> [CONSEGNA]:
Nel brano da leggere, da quale gruppo politico radicale pakistano ha avuto origine il Lashkar-e-Jhangvi?

> [BRANO DA LEGGERE]:
########

L’attentato, condannato dal presidente afghano, dalle nazioni Unite, dal comando Isaf e dagli stessi taliban, è stato rivendicato dal gruppo Lashkar-e-Jhangvi, un movimento pakistano di opposizione armata sunnita di orientamento deobandi nato nel 1996 da una costola di un altro importante soggetto politico radicale pakistano, il Sipah-e-Sahaba (SSP). Il Lashkar-e-Jhangvi, classificato come “organizzazione terrorista” da Pakistan e Stati Uniti, che ha principalmente indirizzato i propri attacchi contro la comunità sciita pakistana ed è giunto agli onori della cronaca per un tentativo di assassinio del primo ministro pakistano Nawaz Sharif nel 1999, è un gruppo radicale che che vanta legami con i principali gruppi di opposizione armata a livello regionale, dai taliban, ad Al-Qaida, all’IMU – il movimento islamico per l’indipendenza dell’Uzbekistan – e gode dell’ospitalità dei taliban in territorio afghano, un ospitalità che porta a un fruttuoso e reciproco sostegno tra i due soggetti.

########

> [MATERIALE RACCOLTO]:
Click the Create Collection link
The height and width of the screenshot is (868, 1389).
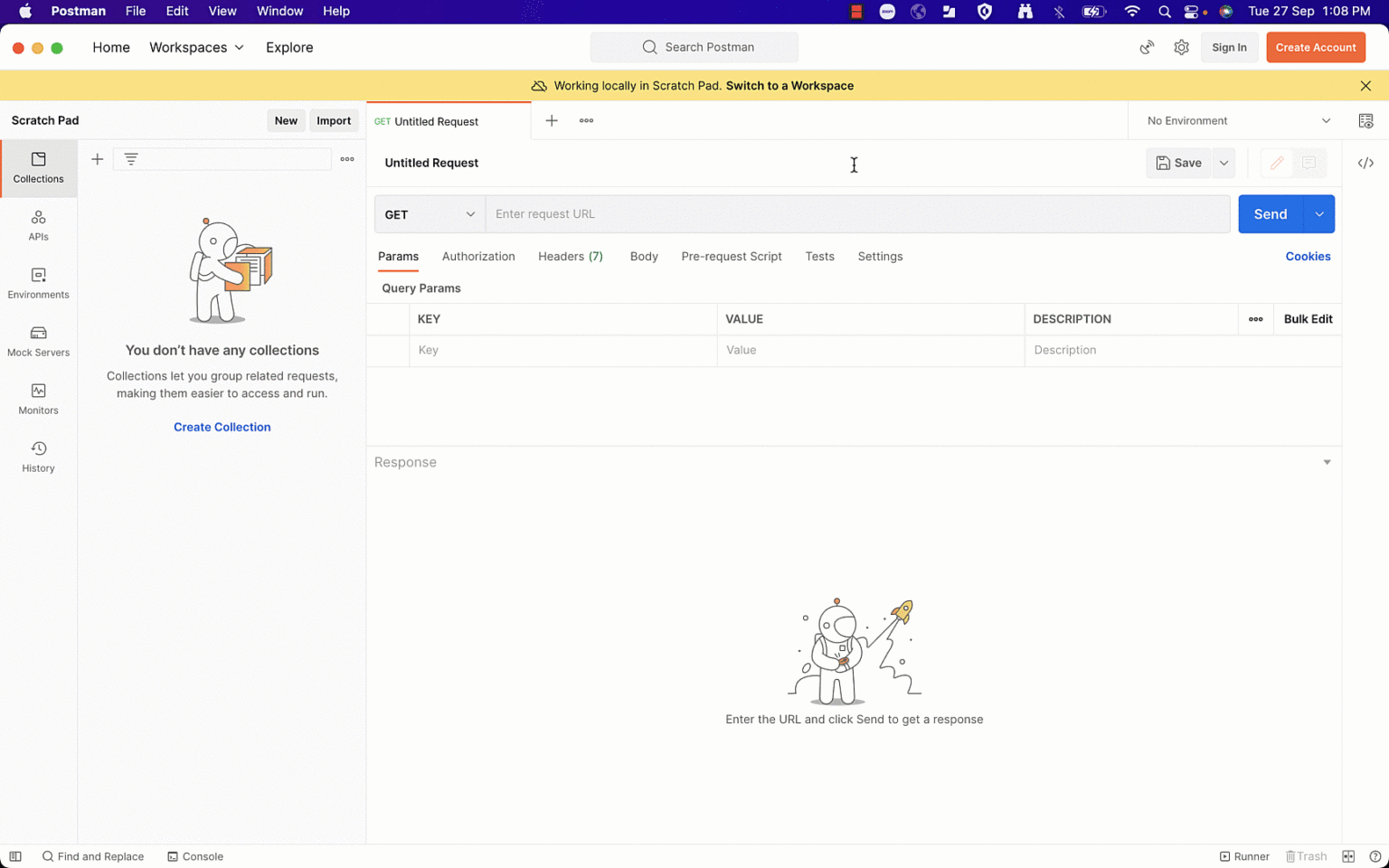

########

> [RISPOSTA ALLA CONSEGNA]:
Dal Sipah-e-Sahaba (SSP).